Records from a dataset
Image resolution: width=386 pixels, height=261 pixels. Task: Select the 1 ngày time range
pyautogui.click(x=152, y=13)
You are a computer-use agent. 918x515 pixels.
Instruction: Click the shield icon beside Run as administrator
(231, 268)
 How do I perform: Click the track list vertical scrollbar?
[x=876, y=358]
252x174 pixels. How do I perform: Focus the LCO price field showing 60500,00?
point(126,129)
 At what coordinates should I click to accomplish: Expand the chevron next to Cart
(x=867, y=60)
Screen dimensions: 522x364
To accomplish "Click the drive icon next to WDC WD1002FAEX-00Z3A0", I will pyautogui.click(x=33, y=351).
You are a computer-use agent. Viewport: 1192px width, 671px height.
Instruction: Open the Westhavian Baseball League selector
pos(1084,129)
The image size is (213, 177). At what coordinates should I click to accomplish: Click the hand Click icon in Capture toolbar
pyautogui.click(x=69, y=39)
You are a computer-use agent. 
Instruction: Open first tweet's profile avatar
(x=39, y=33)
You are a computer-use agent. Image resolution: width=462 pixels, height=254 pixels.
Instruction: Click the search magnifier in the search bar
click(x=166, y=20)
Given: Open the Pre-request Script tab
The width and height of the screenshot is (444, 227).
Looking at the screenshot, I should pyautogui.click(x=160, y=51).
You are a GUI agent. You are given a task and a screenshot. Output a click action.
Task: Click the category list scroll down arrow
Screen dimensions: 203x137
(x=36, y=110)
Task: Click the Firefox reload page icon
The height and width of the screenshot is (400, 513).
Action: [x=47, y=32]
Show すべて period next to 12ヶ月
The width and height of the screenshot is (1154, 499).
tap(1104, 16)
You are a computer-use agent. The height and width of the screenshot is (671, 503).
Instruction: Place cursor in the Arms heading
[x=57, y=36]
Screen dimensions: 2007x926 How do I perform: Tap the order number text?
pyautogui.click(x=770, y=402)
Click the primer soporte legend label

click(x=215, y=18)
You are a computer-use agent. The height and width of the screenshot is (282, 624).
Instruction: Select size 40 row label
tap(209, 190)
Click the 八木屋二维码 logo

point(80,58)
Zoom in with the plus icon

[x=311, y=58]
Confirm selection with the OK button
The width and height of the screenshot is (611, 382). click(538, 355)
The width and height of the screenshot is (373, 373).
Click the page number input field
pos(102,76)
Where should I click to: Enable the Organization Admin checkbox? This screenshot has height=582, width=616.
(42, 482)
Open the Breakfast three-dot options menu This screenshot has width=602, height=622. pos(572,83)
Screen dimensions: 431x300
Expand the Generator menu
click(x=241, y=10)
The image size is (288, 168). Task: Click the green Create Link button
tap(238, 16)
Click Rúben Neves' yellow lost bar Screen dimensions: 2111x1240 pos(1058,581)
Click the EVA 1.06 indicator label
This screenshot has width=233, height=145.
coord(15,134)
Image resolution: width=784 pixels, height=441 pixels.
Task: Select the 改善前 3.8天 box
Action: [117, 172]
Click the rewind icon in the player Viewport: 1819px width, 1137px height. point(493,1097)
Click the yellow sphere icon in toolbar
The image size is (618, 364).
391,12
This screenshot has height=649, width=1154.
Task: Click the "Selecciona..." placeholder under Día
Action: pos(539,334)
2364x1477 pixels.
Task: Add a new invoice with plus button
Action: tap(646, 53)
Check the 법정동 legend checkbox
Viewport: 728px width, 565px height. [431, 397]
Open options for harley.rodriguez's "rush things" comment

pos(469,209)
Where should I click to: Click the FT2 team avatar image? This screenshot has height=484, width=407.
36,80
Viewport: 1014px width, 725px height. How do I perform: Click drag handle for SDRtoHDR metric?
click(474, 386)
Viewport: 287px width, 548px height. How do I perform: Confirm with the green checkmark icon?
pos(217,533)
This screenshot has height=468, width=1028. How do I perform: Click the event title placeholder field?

## Work instructions
Your answer must be a copy of every line in the data above that holds the string "agent".

## Task response
You are a computer-use agent. 918x515 pixels.
You are a computer-use agent. Viewport: 1192px width, 671px height.
You are a computer-use agent. 
You are a computer-use agent. Image resolution: width=462 pixels, height=254 pixels.
You are a GUI agent. You are given a task and a screenshot. Output a click action.
You are a computer-use agent. The height and width of the screenshot is (671, 503).
You are a computer-use agent. The height and width of the screenshot is (282, 624).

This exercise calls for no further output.